O acaso colocou-nos frente a frente. Olhos azuis translúcidos como pedras preciosas, sorriso franco, pele clara sem ser branca, dentes pequeninos e certinhos, um batom rosa a dar-te um ar delicado e infantil. E falámos. Falámos dos teus projectos de escultura orgânica, dos lugares que visitamos e gostávamos de conhecer, do Stonehenge, de bares e música, relações falhadas, tudo de forma quase pueril.

 

Estávamos só nós, o resto tinha deixado de existir, sequer de fazer sentido.

 

Colocaste a tua mão, os dedos longos e finos sobre os meus e disseste:

 

- Gosto de ti.

 

Não foi um gosto de ti qualquer, havia nele promessas futuras.

 

Expliquei que o teu interesse, carinho, me deixou, como deixaria qualquer outro homem, nas nuvens.
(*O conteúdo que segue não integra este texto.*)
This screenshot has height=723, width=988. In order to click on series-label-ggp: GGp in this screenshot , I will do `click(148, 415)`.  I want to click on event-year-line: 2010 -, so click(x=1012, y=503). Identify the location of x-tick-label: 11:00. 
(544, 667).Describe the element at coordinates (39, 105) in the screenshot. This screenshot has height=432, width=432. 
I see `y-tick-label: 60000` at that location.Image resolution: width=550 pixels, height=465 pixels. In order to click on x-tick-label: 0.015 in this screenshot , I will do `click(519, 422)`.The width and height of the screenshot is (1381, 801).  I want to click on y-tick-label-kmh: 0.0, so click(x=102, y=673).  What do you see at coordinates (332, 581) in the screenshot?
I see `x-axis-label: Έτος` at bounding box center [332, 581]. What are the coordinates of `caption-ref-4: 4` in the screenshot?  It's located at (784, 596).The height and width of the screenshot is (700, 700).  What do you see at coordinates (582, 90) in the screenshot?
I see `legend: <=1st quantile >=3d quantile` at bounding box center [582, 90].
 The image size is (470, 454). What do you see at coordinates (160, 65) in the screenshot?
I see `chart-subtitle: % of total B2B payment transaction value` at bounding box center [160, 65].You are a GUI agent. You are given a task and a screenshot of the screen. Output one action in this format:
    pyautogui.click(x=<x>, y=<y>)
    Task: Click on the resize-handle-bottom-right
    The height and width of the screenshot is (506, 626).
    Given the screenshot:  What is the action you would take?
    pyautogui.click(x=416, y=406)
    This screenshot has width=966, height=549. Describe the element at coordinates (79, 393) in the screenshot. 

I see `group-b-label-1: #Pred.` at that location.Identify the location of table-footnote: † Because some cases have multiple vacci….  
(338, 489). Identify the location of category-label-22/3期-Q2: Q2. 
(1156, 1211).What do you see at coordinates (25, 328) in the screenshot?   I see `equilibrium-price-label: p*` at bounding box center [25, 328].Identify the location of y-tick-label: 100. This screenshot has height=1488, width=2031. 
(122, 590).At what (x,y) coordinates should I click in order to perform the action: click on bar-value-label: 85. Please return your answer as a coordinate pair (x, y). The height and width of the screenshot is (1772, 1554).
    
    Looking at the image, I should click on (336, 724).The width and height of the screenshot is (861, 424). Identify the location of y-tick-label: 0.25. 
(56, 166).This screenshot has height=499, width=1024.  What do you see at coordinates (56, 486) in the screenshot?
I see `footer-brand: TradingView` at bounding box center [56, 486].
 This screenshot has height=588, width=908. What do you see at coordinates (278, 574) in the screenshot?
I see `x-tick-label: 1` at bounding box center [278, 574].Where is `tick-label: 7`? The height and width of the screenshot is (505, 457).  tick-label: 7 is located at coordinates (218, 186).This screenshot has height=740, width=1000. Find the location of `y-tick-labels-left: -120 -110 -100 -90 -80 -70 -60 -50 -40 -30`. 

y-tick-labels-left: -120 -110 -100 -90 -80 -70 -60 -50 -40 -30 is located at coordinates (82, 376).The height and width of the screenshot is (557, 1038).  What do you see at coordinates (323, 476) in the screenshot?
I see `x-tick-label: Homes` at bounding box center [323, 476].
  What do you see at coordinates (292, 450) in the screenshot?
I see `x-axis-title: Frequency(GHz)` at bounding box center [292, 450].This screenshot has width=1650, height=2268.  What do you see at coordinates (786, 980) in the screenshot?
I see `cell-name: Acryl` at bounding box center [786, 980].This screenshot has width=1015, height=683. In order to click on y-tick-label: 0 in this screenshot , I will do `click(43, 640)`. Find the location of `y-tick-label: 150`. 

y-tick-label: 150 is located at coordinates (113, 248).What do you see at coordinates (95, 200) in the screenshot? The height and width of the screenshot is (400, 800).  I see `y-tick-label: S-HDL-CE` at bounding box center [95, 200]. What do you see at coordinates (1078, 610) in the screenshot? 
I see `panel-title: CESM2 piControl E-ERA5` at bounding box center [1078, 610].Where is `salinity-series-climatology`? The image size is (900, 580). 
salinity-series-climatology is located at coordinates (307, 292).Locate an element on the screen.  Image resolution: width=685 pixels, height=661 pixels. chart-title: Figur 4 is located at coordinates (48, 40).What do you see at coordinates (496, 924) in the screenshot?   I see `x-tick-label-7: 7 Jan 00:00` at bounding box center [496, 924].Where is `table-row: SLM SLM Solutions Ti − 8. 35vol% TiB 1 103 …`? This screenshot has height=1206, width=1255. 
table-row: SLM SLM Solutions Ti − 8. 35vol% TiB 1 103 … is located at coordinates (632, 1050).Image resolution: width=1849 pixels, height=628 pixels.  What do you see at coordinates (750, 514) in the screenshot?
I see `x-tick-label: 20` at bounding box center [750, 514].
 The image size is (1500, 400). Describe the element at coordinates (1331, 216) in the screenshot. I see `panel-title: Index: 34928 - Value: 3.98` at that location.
Mais que tudo sentia-me lisonjeado pelo interesse de uma mulher tão jovem, tão bonita, que via o rapaz escondido atrás dos cabelos brancos.

 

- Sabes, podia apaixonar-me por ti com facilidade, pela tua frescura, frontalidade. Talvez o devesse fazer. Mas sou um tipo de família, ladro muito mais que o que mordo e não seria justo para ti, para mim e para os outros.

 

Beijei-a na testa, um beijo longo, que não era paternal, antes ternura em estado puro e saí para a rua.

 

As andorinhas estavam a terminar o seu festim de fim de tarde, sabia que era tempo de voltar a casa.